* [GIVEN INSTRUCTION]
Copy the entries from the line holding "Toggle the Technical" through the line holding "Action: tap(1355, 404)", inclusive, substituting "blue verified badge" for "gold verified badge" and leaving all else unchanged.

* [SOURCE RECORDS]
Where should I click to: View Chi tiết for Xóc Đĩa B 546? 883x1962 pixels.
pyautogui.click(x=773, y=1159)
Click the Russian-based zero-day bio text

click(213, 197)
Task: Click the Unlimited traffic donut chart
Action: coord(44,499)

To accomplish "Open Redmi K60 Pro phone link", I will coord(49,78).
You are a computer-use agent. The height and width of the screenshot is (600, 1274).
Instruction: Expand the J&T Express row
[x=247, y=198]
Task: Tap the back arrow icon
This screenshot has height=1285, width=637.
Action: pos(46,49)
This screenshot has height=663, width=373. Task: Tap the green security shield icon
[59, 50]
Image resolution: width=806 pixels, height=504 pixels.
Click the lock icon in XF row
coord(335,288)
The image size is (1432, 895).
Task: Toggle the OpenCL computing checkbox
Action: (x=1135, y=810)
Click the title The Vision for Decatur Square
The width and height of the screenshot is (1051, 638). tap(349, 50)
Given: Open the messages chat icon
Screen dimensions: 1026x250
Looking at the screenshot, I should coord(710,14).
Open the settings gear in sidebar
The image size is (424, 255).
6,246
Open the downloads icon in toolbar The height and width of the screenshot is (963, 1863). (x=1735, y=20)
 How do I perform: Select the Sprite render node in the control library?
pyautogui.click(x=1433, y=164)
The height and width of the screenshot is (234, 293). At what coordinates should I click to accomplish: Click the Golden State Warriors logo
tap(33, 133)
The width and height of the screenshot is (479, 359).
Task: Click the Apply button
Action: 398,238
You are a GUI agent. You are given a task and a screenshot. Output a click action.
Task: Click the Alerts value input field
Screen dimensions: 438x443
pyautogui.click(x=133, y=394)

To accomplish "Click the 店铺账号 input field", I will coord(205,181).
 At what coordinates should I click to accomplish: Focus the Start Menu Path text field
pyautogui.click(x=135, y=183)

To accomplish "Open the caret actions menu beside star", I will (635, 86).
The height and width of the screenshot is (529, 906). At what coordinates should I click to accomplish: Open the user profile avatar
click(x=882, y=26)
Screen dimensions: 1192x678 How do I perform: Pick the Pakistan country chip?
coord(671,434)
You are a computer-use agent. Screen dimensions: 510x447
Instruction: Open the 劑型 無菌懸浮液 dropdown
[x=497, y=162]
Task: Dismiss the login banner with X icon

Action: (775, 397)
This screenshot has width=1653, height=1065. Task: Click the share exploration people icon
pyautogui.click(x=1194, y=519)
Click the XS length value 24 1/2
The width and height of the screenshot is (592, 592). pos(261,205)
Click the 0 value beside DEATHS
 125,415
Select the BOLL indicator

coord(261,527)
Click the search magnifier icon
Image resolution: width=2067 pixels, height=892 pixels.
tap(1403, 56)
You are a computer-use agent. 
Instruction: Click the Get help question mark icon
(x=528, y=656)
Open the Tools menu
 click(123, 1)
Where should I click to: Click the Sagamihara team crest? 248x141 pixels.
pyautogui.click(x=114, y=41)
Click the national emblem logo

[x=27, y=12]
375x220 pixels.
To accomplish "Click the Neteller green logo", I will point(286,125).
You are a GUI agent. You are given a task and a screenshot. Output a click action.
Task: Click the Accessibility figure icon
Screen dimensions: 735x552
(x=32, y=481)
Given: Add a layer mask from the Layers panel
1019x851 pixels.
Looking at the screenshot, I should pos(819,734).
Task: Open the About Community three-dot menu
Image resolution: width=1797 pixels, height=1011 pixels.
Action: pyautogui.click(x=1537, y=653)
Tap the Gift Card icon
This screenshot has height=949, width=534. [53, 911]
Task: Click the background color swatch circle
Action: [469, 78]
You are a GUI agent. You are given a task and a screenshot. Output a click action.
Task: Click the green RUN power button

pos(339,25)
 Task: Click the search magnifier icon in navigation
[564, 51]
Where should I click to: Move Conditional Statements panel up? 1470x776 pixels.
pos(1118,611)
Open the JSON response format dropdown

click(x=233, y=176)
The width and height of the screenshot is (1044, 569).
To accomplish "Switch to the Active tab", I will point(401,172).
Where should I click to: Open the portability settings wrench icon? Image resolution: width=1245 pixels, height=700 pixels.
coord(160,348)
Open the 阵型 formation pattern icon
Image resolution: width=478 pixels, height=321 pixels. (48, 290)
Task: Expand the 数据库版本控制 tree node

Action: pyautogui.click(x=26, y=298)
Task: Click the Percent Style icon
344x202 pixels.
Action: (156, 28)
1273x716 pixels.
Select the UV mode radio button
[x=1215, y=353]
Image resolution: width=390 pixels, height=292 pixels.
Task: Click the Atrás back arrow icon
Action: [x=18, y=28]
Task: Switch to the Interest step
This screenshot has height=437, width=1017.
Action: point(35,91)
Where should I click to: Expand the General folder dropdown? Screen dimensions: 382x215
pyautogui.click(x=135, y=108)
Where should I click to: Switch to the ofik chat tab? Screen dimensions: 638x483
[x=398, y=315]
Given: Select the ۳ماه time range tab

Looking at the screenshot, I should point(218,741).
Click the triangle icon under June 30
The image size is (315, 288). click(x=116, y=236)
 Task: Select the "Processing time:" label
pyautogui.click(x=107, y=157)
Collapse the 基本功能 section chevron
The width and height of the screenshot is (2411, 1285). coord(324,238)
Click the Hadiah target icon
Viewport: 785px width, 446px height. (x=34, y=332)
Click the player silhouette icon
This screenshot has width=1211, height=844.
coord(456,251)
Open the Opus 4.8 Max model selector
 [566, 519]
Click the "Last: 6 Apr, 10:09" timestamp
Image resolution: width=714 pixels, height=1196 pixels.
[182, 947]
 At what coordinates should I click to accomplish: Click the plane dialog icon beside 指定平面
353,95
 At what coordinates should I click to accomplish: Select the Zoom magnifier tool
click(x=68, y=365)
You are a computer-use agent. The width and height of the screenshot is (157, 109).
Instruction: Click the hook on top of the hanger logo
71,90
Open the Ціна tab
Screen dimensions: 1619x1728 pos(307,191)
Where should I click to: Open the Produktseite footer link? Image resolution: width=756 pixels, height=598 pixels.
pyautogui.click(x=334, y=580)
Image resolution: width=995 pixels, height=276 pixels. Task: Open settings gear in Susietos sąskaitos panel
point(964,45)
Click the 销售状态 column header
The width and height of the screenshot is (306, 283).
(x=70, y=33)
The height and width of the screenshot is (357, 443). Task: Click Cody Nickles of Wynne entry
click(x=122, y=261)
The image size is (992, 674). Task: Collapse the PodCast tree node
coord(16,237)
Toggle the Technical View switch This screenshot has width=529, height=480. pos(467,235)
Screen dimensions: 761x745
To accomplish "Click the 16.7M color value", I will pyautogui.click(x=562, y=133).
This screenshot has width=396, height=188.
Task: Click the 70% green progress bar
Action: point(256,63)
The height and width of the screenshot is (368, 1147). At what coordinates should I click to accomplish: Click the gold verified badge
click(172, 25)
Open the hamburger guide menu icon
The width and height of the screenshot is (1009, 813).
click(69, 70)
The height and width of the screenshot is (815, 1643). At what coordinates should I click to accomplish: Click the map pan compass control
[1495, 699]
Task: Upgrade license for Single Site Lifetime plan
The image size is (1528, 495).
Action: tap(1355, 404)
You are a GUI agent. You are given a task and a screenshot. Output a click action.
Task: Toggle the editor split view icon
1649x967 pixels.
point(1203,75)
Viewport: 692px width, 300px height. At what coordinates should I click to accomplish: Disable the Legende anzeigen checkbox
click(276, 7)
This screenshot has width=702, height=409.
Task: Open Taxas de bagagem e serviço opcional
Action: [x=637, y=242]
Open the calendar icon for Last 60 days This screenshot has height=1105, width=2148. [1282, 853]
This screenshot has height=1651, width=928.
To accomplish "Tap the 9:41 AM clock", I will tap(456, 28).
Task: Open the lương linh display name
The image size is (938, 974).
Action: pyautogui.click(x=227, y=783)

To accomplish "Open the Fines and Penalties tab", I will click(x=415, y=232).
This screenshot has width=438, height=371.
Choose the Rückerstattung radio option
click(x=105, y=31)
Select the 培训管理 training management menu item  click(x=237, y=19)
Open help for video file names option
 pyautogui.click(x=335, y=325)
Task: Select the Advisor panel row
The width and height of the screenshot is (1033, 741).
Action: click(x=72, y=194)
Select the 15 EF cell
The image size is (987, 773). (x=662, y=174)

* [FULL OUTPUT]
Toggle the Technical View switch This screenshot has width=529, height=480. pos(467,235)
Screen dimensions: 761x745
To accomplish "Click the 16.7M color value", I will pyautogui.click(x=562, y=133).
This screenshot has width=396, height=188.
Task: Click the 70% green progress bar
Action: point(256,63)
The height and width of the screenshot is (368, 1147). At what coordinates should I click to accomplish: Click the blue verified badge
click(172, 25)
Open the hamburger guide menu icon
The width and height of the screenshot is (1009, 813).
click(69, 70)
The height and width of the screenshot is (815, 1643). At what coordinates should I click to accomplish: Click the map pan compass control
[1495, 699]
Task: Upgrade license for Single Site Lifetime plan
The image size is (1528, 495).
Action: tap(1355, 404)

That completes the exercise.